BEGIN

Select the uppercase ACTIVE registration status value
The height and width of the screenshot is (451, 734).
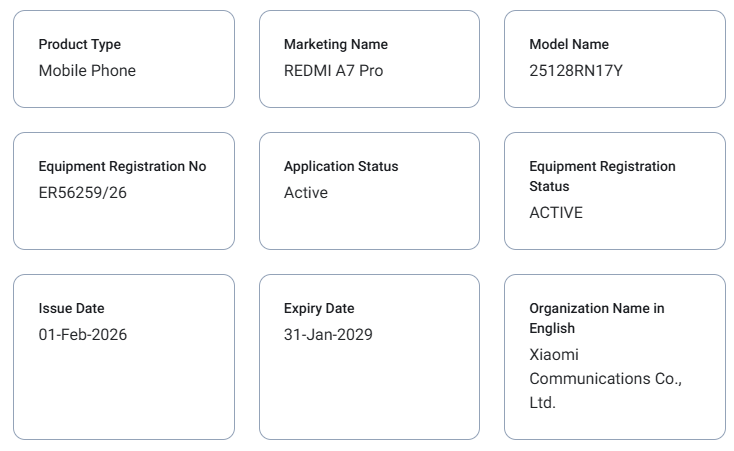pos(555,212)
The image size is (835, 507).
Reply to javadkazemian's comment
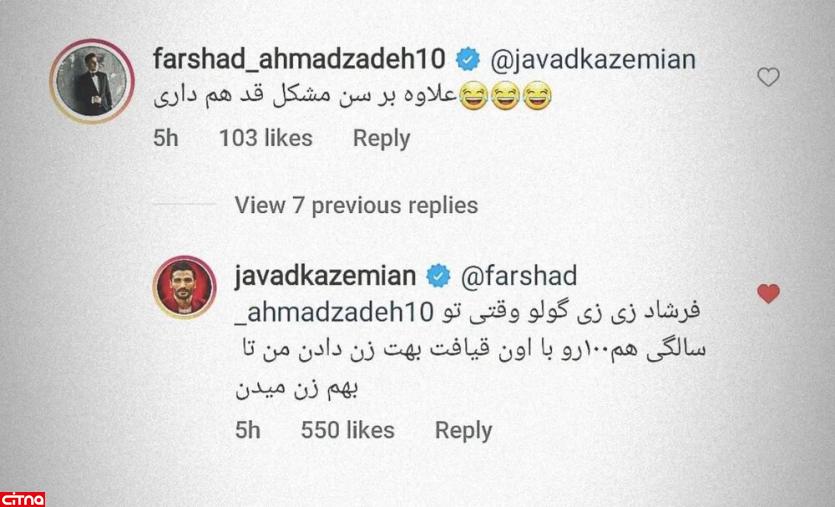pyautogui.click(x=463, y=431)
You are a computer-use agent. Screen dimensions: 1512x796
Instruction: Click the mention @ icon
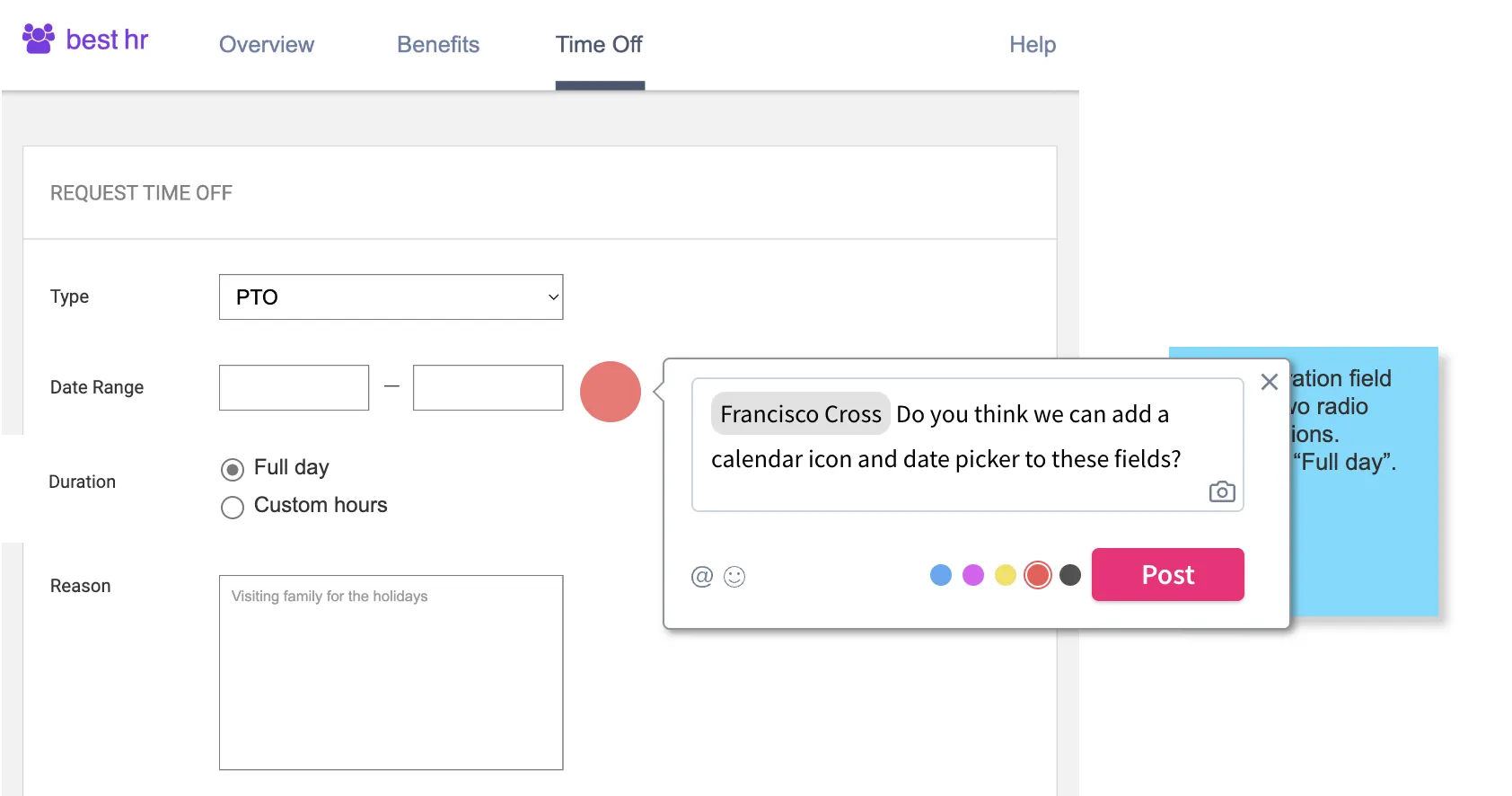(701, 577)
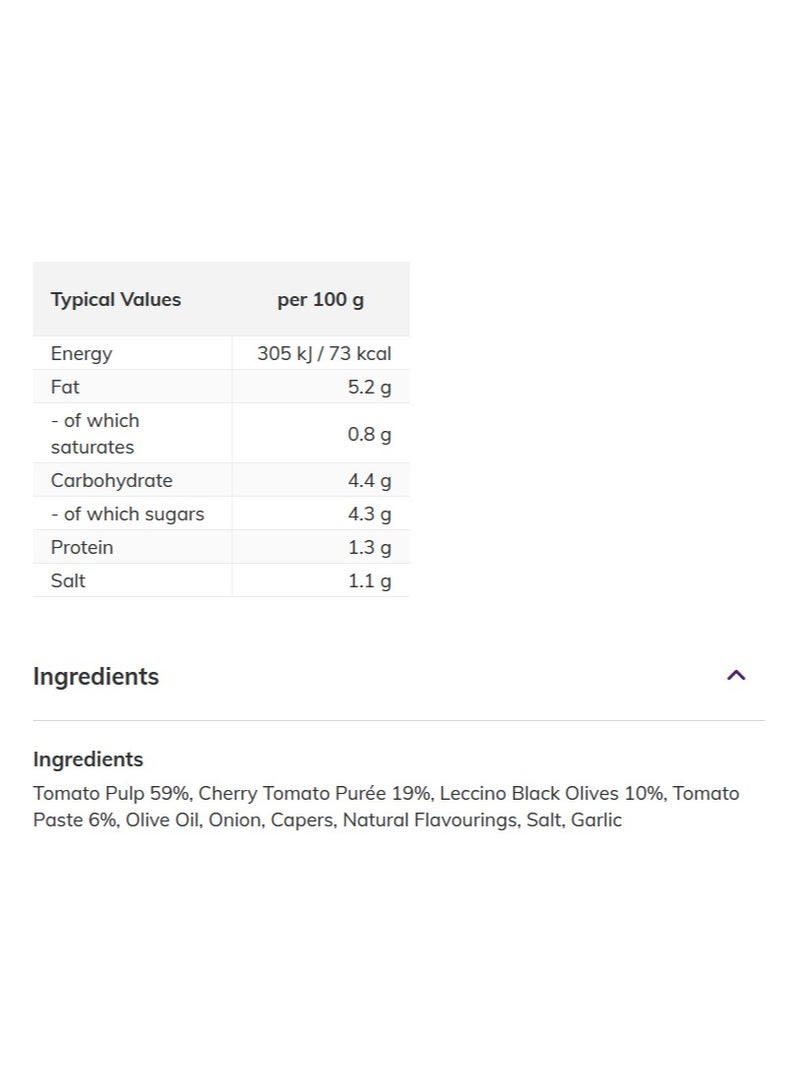Click the 0.8 g saturates value
This screenshot has width=800, height=1091.
tap(369, 434)

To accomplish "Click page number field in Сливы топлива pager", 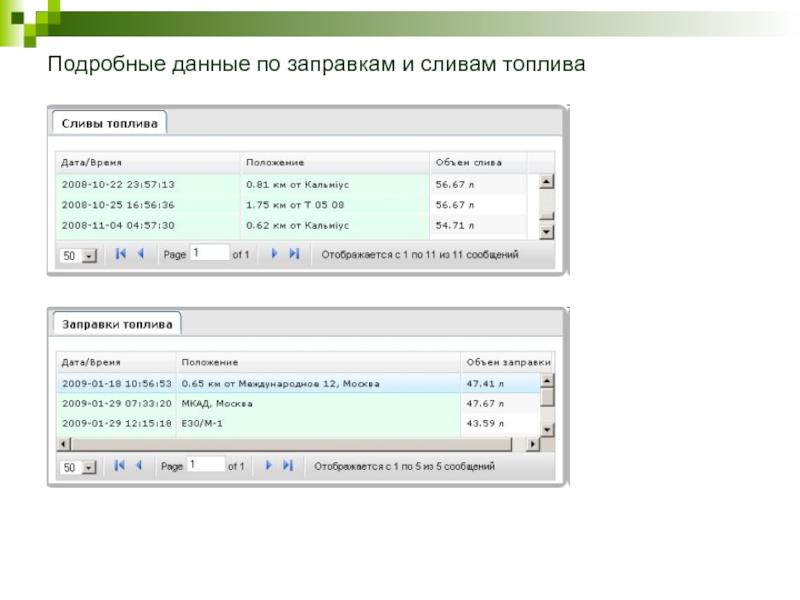I will (209, 254).
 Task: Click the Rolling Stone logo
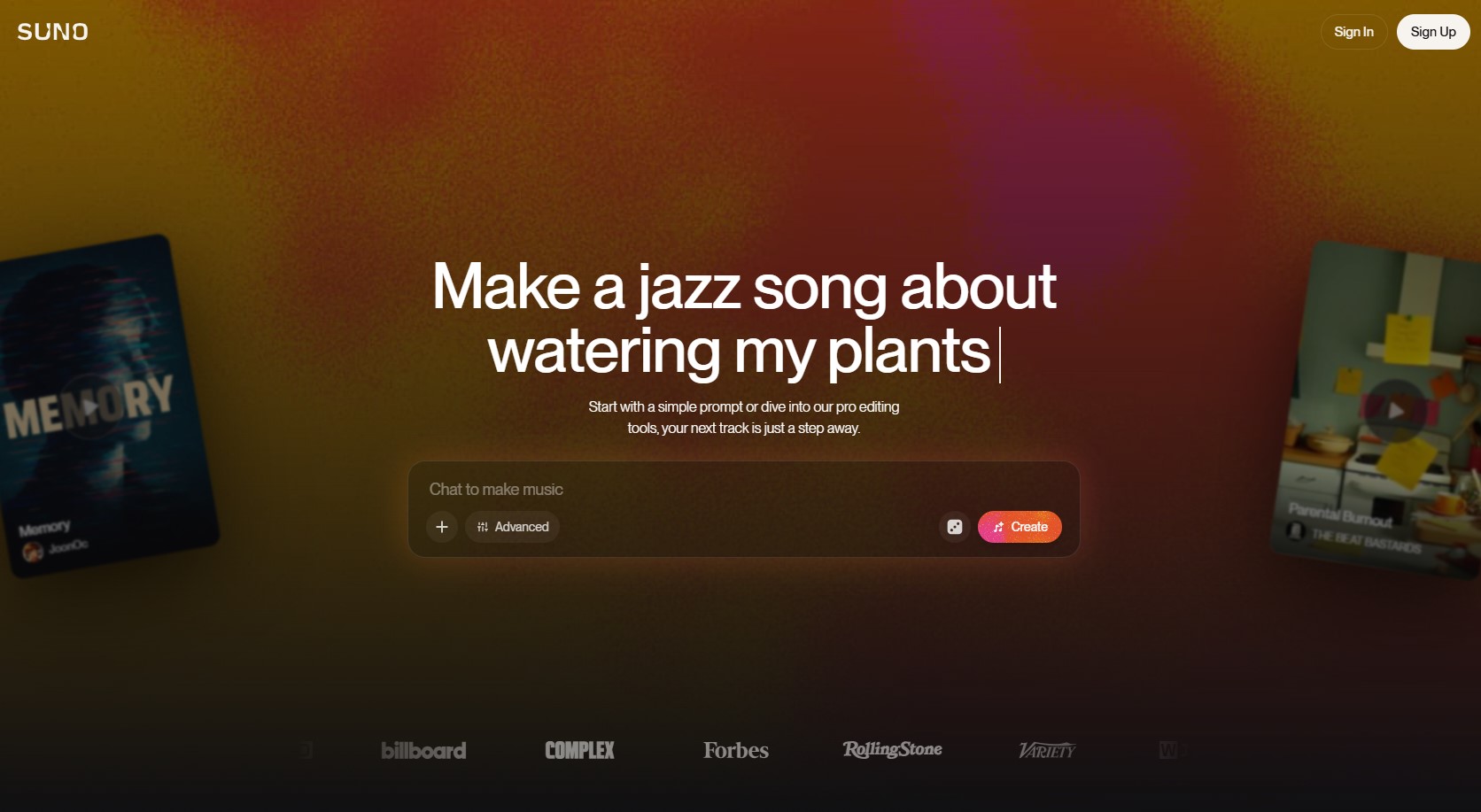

END

> [Problem to work on]:
Could you repeat exactly the lines from the first one of the records above through the line containing "You are a computer-use", leaving out any pictures?

> [Completed task]:
Select the uppercase ACTIVE registration status value
The height and width of the screenshot is (451, 734).
pos(555,212)
The image size is (835, 507).
Reply to javadkazemian's comment
pyautogui.click(x=463, y=431)
You are a computer-use agent. Screen dimensions: 1512x796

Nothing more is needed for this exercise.